Written request - Transcribe the rows from the line with "You are a computer-use agent. 1354x896" to the line with "pos(663,502)", both included, and omit the pictures from your answer.

* start Records provided *

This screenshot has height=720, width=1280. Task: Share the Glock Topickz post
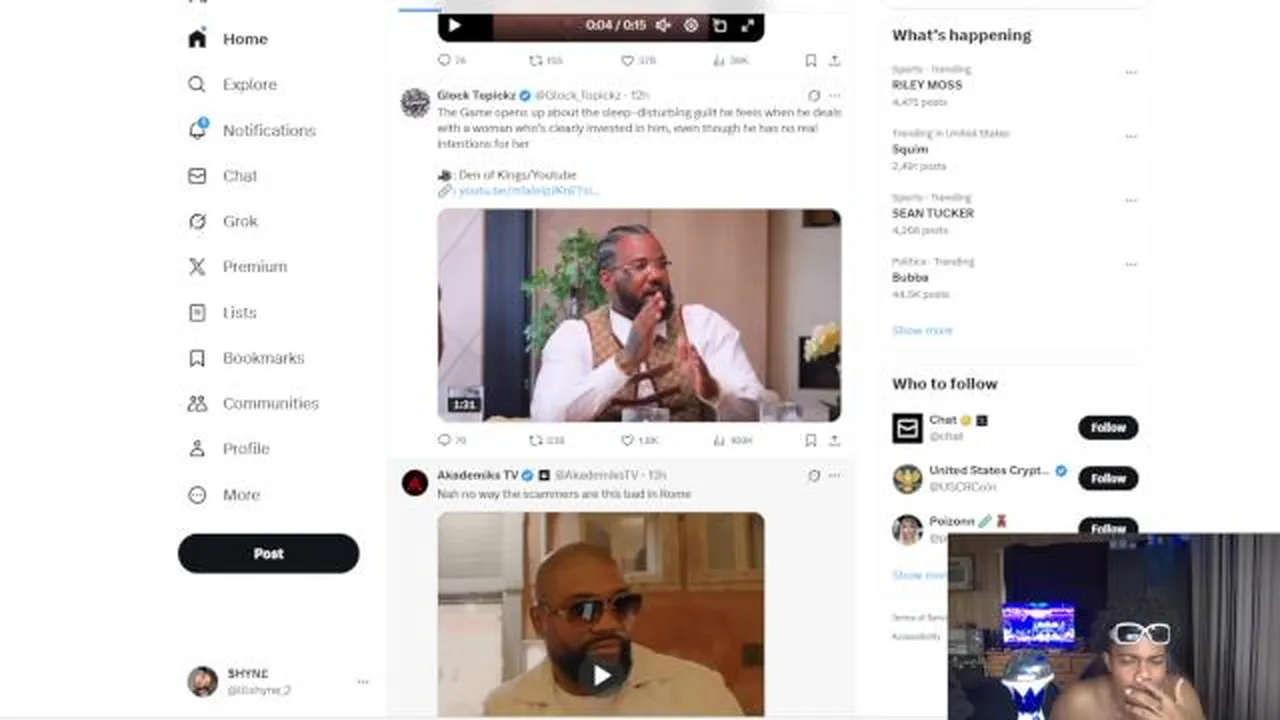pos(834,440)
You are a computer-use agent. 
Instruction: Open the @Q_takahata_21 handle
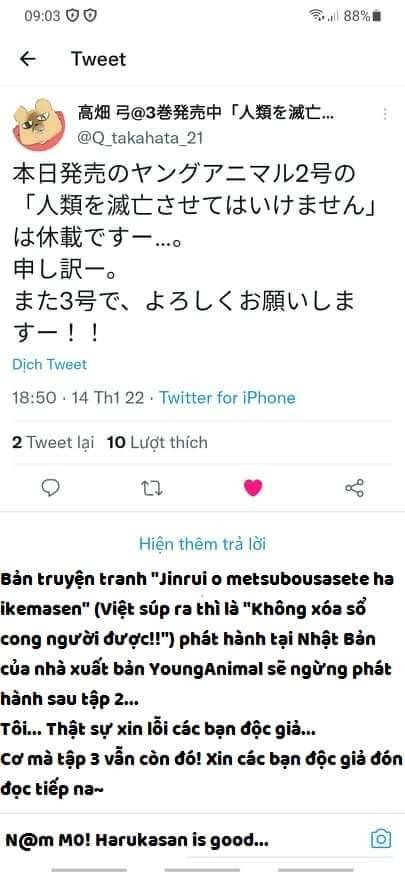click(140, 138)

* end Records provided *
* start Records provided *

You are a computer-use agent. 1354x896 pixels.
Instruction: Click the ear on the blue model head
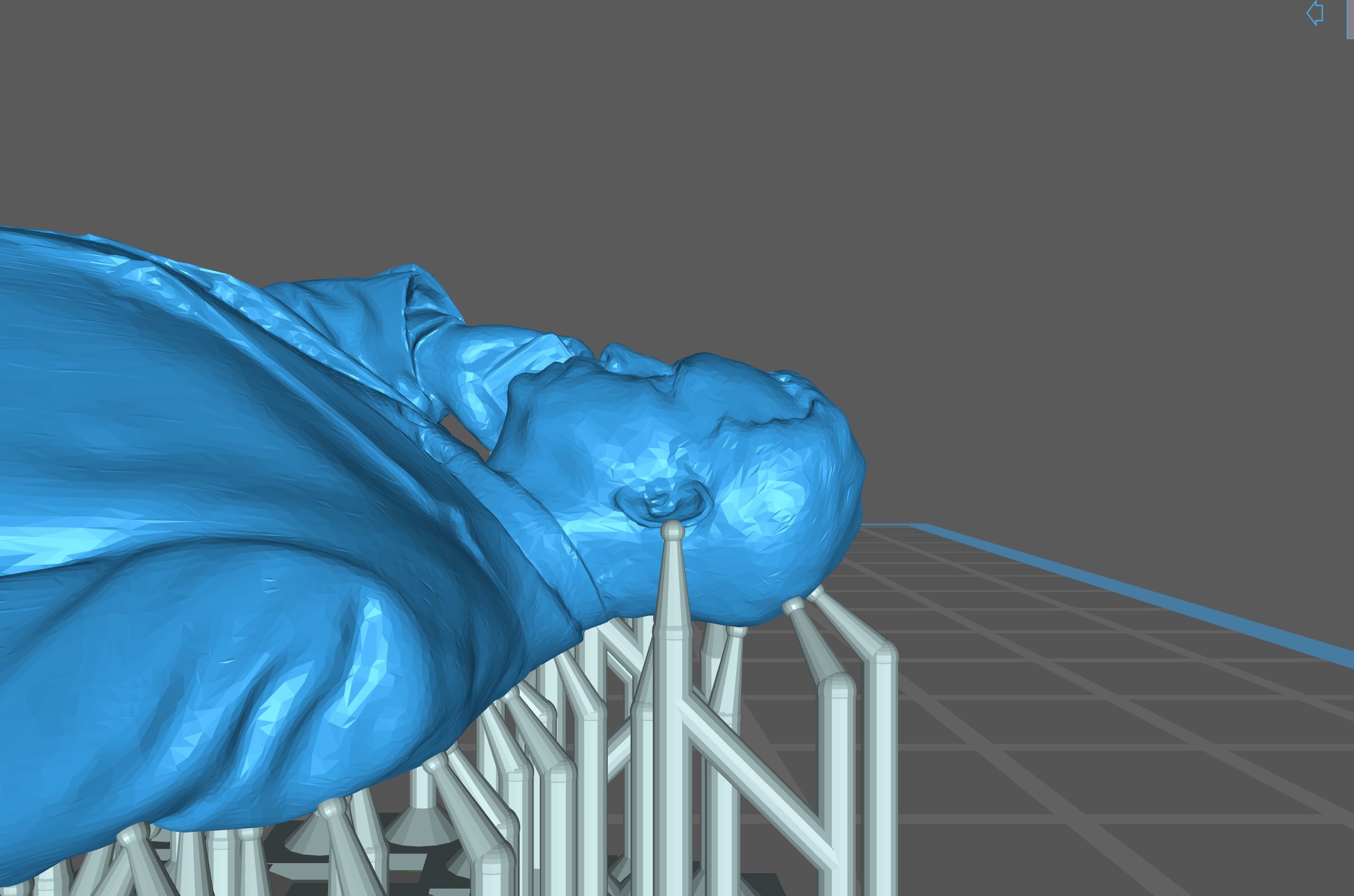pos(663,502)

* end Records provided *

Result -
You are a computer-use agent. 1354x896 pixels.
Instruction: Click the ear on the blue model head
pos(663,502)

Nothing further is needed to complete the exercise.